_Task instructions_
In the excerpt about a novelist named Barry, what does he require in order for meaning to be restored?

_Excerpt provided_
What was previously meaningful, to simply write, no longer is. Now he can only think of the activity of writing as “writing for the critics,” “writing for posterity,” “writing impressively,” “writing an important sequel,” “writing mistake-free and mess-free,” “writing for his many fans,” and so on. Before, the act of creation made sufficient sense. Now, only the act of creating something worthy and wanted makes sense, which is such a change in his meaning field that no sentence he writes, however fine or refined, passes muster. He requires a sequel in order for meaning to be restored but, ironically, he has less chance than before of writing well, now that his meaning field has been drastically altered by success.
Fourth, he finds himself attacked by waves of guilt and doubt about the path he has chosen to travel, that of an isolated, alienated writer. Previously, his path and his creed made sense: “I am a witness, a truth-teller, an artist.” He could forgive himself his failures at relationships and his shortfalls as a person by arguing that his art had to come first, that he was destined to write and was put on earth to create, not to relate. Now that formulation makes less sense since he sees exactly what success means, does, and brings. Perhaps he should have lived differently, loved more, tried harder to make friends and be a friend. Thoughts of this sort now plague Barry.

_Entries supplied_
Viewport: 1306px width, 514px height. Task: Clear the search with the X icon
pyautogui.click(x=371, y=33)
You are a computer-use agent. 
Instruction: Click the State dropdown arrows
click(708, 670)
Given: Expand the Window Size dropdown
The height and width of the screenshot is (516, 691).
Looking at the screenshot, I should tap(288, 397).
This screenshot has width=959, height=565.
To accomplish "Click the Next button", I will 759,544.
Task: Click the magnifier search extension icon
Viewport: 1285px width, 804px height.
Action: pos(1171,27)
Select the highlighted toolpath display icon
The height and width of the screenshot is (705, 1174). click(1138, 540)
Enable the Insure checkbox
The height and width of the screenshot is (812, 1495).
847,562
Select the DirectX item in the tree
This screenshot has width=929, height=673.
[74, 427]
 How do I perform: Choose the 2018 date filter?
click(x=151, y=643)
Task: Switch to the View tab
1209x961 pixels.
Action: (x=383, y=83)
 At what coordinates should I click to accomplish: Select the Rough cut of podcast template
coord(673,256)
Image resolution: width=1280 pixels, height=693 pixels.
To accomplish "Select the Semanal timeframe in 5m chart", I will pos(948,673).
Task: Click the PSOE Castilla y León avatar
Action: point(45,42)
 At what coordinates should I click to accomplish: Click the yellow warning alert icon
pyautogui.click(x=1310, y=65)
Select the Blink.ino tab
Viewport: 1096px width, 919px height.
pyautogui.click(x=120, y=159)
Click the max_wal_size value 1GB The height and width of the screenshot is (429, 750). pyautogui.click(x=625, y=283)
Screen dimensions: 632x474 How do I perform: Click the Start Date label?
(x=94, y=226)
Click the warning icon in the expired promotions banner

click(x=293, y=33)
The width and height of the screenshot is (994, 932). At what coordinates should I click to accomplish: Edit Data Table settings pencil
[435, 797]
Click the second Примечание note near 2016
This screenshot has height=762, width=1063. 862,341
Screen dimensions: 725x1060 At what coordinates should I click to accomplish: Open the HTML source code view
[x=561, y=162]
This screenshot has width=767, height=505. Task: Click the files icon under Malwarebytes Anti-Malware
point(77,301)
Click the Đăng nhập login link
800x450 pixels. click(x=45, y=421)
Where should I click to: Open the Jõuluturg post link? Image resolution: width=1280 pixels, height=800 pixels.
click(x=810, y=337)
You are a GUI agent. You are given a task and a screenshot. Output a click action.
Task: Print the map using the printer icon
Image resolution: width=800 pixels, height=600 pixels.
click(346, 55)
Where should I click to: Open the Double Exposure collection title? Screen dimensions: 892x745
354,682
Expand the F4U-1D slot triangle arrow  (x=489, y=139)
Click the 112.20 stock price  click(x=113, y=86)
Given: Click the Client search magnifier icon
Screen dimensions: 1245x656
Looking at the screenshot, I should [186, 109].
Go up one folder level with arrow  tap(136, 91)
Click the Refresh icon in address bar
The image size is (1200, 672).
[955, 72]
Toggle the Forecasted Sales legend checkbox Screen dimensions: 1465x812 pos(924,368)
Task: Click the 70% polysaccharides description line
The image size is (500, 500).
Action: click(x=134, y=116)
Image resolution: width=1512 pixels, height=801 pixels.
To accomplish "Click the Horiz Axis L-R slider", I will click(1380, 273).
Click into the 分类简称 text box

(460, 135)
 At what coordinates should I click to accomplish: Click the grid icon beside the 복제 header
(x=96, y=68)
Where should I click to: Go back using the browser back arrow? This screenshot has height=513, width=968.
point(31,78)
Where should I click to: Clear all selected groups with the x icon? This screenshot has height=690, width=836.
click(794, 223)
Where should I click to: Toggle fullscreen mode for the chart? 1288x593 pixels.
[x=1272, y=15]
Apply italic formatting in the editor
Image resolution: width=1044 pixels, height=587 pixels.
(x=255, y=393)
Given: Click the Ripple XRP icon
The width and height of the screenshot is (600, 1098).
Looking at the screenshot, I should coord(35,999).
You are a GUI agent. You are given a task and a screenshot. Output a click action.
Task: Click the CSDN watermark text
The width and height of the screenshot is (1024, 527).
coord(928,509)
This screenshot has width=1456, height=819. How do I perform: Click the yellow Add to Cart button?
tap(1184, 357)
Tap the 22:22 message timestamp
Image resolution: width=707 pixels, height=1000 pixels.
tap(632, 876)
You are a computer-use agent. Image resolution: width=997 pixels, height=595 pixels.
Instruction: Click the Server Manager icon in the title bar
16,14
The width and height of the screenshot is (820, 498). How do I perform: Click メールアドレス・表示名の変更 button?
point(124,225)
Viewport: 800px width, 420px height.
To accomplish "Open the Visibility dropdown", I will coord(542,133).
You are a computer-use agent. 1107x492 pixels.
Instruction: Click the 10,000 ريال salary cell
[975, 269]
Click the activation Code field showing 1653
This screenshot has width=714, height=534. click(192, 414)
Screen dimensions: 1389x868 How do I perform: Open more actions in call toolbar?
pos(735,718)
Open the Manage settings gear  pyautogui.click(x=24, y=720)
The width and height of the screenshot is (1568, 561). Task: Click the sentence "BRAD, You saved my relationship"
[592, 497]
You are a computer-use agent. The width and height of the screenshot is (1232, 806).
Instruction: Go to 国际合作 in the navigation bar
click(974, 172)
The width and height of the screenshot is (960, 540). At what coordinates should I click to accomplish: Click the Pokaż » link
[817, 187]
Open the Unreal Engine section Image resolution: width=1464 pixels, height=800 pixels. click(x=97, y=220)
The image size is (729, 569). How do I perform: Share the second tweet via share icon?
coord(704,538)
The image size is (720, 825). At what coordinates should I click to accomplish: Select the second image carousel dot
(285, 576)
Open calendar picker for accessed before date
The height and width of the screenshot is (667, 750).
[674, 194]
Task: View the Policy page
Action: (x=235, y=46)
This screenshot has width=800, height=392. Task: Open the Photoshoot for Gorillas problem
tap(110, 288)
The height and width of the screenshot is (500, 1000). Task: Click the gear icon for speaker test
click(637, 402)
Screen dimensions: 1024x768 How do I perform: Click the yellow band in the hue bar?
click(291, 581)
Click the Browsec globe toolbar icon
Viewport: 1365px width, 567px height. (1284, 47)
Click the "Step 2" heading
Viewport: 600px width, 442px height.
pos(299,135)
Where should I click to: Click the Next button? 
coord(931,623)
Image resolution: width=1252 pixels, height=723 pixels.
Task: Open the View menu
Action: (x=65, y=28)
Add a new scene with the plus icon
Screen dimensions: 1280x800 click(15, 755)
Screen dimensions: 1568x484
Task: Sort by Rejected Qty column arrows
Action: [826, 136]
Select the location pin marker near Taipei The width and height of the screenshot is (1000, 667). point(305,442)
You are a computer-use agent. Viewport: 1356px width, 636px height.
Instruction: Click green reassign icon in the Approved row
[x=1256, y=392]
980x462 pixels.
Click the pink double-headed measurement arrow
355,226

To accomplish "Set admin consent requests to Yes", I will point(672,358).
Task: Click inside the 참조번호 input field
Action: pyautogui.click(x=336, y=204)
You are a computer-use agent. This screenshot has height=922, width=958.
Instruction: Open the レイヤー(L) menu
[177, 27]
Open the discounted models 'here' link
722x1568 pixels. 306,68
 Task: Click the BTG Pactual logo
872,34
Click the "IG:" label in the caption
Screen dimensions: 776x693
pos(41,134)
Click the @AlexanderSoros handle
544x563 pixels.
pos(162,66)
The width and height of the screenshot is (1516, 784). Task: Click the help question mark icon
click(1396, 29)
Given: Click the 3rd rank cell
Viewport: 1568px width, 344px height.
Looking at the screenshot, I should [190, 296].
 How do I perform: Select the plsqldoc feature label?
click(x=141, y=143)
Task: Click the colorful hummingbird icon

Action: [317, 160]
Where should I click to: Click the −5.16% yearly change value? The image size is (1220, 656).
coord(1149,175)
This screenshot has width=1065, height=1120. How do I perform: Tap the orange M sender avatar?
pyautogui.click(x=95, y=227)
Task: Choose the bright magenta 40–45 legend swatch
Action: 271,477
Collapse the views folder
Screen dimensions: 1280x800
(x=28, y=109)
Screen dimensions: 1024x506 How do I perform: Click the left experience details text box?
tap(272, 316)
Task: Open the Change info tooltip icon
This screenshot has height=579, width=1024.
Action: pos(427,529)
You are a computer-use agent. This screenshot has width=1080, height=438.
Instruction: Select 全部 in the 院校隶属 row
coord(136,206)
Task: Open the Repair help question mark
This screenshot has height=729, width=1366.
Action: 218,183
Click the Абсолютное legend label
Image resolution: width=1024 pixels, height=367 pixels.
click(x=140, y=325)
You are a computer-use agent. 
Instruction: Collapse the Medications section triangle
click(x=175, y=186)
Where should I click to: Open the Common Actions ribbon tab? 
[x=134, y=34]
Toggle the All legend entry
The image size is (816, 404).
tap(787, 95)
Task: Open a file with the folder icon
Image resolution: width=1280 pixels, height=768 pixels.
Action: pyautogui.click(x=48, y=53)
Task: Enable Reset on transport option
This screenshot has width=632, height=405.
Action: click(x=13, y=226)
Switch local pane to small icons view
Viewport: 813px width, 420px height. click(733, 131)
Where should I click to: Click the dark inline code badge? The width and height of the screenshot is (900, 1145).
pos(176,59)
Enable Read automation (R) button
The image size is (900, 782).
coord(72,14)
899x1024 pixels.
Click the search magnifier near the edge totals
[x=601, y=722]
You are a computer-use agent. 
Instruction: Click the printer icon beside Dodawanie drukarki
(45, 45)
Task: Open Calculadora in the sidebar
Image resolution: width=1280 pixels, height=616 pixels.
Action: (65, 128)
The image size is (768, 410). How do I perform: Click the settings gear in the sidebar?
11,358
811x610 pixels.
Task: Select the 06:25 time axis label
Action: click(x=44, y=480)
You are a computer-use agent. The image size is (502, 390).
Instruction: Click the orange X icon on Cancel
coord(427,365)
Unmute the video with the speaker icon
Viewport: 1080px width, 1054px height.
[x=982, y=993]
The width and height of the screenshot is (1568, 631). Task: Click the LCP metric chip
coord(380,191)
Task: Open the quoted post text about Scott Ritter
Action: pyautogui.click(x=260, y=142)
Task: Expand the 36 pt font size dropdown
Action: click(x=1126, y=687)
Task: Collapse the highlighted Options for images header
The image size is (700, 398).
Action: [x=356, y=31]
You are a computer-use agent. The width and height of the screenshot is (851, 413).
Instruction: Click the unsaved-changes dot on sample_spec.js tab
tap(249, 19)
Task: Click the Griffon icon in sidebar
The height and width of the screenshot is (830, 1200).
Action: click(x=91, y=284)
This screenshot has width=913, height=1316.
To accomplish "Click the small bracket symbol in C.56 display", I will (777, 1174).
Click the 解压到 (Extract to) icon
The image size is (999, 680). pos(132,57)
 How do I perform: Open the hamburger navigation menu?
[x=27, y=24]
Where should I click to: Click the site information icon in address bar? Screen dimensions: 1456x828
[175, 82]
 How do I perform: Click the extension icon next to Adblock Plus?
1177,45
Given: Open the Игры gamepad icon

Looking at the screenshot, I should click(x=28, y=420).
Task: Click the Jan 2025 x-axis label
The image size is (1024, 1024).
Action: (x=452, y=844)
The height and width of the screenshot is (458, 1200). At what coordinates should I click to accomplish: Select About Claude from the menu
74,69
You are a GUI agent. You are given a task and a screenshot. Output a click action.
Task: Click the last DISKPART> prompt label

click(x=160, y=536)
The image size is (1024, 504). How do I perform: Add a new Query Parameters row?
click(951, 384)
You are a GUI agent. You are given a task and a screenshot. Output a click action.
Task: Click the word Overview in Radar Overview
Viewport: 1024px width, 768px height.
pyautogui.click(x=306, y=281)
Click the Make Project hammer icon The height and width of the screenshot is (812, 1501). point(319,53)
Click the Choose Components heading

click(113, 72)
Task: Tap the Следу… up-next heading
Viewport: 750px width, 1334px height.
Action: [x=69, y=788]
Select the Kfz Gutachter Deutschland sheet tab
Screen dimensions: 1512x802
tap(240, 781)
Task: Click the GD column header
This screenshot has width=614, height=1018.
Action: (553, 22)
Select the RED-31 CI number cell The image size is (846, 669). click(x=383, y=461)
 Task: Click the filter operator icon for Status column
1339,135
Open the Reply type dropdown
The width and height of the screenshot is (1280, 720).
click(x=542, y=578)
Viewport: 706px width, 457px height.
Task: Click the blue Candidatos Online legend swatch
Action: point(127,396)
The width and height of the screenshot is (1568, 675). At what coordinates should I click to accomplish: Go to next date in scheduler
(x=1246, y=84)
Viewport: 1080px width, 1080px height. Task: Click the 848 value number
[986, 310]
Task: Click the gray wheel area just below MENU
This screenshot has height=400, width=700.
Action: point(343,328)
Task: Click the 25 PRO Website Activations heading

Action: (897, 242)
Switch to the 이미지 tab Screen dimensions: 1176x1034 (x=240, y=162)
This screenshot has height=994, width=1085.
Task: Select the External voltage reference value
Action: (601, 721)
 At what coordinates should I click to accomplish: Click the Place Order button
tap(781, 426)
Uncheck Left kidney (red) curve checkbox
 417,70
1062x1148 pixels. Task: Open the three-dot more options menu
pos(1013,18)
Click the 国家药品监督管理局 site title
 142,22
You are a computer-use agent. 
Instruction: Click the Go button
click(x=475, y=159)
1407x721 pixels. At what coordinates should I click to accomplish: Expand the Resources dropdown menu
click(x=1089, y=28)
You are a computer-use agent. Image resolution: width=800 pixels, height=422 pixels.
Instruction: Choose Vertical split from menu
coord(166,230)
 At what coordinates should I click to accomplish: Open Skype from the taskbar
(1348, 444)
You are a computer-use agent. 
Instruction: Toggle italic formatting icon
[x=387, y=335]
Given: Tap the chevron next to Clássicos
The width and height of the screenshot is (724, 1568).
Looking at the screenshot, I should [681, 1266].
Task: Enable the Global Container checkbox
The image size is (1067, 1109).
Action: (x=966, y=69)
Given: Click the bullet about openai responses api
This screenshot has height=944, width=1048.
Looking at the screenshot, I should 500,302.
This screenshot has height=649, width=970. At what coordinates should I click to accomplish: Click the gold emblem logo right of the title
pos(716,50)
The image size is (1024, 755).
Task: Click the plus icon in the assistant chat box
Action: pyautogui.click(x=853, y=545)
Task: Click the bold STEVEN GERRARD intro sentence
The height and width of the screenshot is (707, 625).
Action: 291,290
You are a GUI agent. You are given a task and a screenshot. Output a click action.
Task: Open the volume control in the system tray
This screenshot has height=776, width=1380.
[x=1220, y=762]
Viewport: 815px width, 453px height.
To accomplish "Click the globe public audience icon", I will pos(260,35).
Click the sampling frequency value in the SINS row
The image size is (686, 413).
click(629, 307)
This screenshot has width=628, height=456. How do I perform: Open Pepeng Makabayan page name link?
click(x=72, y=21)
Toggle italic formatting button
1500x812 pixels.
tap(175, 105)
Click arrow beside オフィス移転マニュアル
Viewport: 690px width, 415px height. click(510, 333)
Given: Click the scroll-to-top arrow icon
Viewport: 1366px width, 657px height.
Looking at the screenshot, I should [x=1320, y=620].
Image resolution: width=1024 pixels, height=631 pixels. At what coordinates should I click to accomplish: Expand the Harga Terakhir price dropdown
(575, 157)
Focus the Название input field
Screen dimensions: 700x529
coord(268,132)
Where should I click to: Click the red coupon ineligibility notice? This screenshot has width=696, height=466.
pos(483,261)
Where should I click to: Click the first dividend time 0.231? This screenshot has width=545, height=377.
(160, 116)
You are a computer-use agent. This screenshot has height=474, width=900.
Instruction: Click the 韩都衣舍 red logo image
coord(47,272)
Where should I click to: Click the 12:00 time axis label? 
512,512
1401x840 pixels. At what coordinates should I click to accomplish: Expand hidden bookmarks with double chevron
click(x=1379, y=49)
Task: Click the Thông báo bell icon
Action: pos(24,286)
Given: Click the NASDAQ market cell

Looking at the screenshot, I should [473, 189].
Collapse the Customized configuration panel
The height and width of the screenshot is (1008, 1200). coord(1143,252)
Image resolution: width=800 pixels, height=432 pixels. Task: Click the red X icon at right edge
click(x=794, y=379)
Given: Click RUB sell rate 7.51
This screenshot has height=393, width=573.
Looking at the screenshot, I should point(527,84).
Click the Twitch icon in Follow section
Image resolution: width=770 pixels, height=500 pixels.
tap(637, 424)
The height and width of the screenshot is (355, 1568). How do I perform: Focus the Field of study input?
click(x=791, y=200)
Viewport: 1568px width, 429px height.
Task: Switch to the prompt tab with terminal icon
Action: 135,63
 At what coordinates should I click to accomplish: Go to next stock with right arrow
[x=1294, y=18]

_Result of the task_
He requires a sequel.